A growing appreciation of the nutritional value of U.S. alfalfa compared to domestically produced, lower-quality “sheep hay” on the part of Chinese dairy producers has been the key to improving exports into China.
“Chinese dairy producers are seeing what higher-testing U.S. alfalfa does to increase milk volume,” says Lyerly. “As a result, they’re willing to pay a little more for it.”
While alfalfa is currently the only U.S. hay product allowed into China, Lyerly says that could change in the near future.
“There are some positive signs that bermudagrass and kleingrass hay will work well in the Chinese market,” he says. “Nothing’s been officially approved yet. But all of the protocols are in place. It’s just a matter of waiting while trade negotiations between the two countries play out.”
There were also positive developments in other parts of the Far East during 2010. On the emerging markets front, U.S. alfalfa exporting firms managed to gain a small foothold in Vietnam.
“It’s certainly nothing on the scale of what we’re seeing in China,” says Lyerly. “But it’s always nice to see a new market developing.”
Even more encouraging for many U.S. firms was the way in which U.S. sales to Japan and South Korea rebounded last year after falling off sharply in 2008 and 2009. The two countries account for roughly 70% of all U.S. hay exports.
“Sales to Japan haven’t been this good for a long time, and I don’t see any reason it can’t keep going,” says Rollie Bernth, president of Ward Rugh, Inc., an Ellensburg, WA, hay exporting firm that has been selling alfalfa, timothy and sudangrass to Japan since the mid-1970s. “If it stays like this, we could run out of some products before new crop.”
The Middle East was the other major global bright spot for exports in 2010. Many governments in the region have determined that it’s more economically feasible to import hay and other forage products for their growing livestock industries than to use scarce water supplies for irrigation.
Lyerly acknowledges that sales to the United Arab Emirates (UAE) dipped slightly in early 2010 compared to year-earlier levels. But he says that’s most likely the result of overbuying in 2009 on the part of UAE import firms.
“As the year went along, though, most of the oversupply seemed to have worked its way through. From all the reports we’ve been getting, things should be returning to normal next season.”
NHA’s Szczepanski pegs Saudi Arabia as the region’s “market to watch” over the next several years.
“In general, it’s still a new market,” he says. “Buyers and sellers are still feeling each other out, trying to determine who is a good trading partner and how business can be conducted. The progress has been gradual. The good news is that things are happening.”
As encouraging as the news about exports is, Szczepanski cautions that hay markets, especially in the Middle East, are extremely price sensitive.

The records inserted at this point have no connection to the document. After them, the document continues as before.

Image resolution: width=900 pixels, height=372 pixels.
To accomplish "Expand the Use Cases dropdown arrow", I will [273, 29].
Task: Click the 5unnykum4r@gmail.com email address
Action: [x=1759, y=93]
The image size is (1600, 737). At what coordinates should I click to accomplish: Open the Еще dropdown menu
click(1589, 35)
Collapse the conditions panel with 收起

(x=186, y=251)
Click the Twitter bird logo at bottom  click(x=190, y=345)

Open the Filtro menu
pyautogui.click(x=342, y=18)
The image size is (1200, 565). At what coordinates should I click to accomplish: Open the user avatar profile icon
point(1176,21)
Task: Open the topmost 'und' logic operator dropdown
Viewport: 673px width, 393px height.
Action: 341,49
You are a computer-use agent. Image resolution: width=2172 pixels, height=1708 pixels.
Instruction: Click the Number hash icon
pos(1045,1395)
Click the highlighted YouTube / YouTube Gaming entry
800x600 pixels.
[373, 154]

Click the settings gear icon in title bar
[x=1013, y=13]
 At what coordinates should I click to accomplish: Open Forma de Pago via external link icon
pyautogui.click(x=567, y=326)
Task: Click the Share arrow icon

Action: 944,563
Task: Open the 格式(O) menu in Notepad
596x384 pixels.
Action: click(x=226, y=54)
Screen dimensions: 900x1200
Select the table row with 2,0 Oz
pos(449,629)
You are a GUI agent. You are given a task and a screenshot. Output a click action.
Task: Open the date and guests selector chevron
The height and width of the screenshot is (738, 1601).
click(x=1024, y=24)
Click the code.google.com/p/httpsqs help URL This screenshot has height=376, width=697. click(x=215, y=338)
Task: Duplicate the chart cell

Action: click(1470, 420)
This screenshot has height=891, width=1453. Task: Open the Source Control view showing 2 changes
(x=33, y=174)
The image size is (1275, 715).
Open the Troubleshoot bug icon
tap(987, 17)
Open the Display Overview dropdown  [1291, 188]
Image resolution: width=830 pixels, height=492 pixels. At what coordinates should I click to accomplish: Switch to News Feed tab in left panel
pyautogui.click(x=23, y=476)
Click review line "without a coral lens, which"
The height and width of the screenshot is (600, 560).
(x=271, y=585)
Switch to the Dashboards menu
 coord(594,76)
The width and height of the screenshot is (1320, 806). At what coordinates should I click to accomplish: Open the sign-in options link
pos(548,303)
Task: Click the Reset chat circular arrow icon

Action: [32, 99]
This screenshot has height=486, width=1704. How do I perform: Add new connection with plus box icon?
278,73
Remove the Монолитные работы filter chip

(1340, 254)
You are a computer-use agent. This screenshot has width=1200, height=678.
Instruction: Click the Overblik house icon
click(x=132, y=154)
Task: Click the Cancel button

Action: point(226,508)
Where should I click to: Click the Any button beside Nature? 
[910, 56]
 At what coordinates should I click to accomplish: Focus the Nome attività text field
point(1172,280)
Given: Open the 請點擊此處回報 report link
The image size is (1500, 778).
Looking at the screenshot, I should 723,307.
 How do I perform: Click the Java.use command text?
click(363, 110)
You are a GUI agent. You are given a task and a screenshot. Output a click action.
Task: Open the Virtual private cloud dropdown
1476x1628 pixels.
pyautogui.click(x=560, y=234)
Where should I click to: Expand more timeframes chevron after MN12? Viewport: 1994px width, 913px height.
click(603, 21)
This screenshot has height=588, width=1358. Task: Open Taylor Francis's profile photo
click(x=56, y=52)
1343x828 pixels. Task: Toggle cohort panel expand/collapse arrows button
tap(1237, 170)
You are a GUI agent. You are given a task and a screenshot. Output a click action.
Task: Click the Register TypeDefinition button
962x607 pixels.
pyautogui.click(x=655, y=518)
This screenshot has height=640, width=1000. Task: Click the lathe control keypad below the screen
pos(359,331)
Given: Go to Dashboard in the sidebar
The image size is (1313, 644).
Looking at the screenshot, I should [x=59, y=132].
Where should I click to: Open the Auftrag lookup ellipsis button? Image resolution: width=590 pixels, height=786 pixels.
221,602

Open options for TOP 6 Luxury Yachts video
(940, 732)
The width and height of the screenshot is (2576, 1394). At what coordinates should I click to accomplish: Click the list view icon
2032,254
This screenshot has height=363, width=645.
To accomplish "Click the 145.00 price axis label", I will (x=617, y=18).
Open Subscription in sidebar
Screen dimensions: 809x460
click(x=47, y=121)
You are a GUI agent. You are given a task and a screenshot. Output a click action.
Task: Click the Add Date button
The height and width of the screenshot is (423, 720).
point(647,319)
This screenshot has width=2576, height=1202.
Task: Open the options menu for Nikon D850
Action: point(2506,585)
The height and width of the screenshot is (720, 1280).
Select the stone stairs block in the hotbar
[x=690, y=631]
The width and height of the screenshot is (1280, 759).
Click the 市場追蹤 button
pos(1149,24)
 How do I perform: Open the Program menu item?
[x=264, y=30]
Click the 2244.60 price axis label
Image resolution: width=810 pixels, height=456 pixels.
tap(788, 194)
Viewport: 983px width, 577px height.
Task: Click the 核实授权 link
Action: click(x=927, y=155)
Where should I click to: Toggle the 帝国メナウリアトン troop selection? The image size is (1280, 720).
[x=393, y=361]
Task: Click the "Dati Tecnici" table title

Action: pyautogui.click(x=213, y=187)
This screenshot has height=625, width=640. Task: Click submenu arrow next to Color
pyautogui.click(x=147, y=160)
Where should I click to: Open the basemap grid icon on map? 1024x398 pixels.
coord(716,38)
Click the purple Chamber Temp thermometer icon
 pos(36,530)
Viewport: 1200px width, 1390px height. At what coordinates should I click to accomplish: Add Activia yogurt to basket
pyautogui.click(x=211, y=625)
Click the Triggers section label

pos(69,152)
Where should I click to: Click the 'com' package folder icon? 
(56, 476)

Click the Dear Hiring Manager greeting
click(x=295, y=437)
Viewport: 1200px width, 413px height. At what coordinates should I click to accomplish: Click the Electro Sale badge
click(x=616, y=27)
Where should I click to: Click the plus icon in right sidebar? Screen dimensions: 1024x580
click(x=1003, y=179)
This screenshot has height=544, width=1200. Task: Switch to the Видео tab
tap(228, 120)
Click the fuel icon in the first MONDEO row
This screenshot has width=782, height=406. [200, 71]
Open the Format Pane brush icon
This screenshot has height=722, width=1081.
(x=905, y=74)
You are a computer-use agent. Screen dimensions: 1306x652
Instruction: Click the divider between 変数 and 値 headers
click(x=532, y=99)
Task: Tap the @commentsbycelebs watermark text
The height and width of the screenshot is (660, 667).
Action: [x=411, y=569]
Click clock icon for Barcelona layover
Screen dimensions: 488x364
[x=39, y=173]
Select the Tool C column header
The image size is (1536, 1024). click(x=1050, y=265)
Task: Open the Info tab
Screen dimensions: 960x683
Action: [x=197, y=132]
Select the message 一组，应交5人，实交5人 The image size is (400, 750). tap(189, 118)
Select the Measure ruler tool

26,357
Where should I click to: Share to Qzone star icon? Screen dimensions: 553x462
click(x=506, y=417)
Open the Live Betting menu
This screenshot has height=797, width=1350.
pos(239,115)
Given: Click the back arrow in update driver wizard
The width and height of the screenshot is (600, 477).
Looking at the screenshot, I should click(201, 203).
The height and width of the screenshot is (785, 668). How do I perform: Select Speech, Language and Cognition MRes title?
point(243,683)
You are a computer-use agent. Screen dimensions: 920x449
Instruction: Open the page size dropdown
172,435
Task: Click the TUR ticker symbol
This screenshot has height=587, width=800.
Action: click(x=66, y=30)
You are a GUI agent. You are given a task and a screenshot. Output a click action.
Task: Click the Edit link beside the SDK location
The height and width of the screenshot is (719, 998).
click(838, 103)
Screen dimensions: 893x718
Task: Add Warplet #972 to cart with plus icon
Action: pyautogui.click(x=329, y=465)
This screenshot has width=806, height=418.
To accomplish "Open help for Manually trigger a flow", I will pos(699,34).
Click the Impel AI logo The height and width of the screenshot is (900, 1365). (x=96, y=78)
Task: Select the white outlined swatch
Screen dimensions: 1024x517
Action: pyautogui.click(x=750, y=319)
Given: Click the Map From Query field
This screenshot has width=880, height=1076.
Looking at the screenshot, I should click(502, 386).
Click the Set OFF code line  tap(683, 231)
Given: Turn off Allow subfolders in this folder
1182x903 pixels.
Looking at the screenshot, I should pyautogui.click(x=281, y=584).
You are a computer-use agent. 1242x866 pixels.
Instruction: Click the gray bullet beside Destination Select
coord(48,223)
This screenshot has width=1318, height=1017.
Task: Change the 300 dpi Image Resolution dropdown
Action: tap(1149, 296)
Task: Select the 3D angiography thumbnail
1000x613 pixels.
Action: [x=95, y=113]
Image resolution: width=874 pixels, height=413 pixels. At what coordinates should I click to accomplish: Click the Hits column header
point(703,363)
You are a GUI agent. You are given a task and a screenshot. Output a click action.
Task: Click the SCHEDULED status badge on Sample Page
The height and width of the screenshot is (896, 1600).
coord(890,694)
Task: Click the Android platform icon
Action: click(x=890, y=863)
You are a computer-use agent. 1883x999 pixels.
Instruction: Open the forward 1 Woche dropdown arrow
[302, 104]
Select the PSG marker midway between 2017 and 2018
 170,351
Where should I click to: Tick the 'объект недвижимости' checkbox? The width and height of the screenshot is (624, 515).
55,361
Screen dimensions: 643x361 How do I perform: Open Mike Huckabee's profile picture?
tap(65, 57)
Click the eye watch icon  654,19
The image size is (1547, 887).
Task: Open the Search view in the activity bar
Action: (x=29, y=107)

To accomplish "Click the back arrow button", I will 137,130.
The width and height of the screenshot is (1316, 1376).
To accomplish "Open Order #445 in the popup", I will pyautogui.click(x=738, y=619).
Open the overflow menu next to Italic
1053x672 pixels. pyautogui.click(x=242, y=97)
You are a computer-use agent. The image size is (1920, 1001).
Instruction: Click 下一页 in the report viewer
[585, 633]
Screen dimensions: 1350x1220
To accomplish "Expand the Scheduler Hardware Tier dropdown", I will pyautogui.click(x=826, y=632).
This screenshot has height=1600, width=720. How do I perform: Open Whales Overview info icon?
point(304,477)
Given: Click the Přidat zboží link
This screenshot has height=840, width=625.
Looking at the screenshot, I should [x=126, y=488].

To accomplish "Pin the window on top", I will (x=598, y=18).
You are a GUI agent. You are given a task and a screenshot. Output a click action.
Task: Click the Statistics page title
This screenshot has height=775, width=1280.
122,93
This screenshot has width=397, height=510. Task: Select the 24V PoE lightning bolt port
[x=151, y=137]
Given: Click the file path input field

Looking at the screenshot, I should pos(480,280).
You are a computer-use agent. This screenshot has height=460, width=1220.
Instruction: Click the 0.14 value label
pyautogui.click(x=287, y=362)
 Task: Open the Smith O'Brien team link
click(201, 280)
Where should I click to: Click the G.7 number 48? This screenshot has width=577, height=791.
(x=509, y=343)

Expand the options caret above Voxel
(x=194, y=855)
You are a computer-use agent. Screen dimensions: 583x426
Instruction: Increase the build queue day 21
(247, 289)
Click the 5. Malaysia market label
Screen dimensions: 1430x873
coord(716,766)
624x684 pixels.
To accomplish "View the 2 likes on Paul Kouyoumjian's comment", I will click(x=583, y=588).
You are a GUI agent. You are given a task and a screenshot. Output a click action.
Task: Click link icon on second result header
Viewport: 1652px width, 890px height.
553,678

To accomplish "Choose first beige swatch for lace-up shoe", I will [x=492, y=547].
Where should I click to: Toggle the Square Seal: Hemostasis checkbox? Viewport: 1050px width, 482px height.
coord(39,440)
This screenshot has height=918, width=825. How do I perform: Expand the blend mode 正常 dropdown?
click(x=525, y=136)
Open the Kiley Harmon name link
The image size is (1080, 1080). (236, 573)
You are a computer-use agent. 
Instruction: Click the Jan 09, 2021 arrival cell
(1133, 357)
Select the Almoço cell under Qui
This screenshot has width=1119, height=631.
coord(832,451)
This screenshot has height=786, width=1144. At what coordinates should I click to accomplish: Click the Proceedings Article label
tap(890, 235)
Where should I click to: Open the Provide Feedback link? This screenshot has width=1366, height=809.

“Our growth over the past couple years has been helped with some lower-than-average pricing,” he says, adding that the UAE has been developing other supply sources – Pakistan, Spain and Egypt – to spread investment risk. “My guess is that Saudi Arabia will do the same. If the U.S. can’t compete on price with these other supply sources, our growth in the region will certainly level off.”
Mark Anderson, president of Anderson Hay & Grain, another Ellensburg, WA, hay exporting company, expresses a similar sentiment, adding that the Chinese market is equally price sensitive. He points out that a sharp run-up in domestic hay prices in the middle of the last decade, coupled with a worldwide economic downturn, led to a major slump in U.S. overseas hay shipments.
“We learned in 2008 what happens when hay gets too high-priced,” he says. “Demand can come off quickly and sharply, and it can take some time for things to rebound.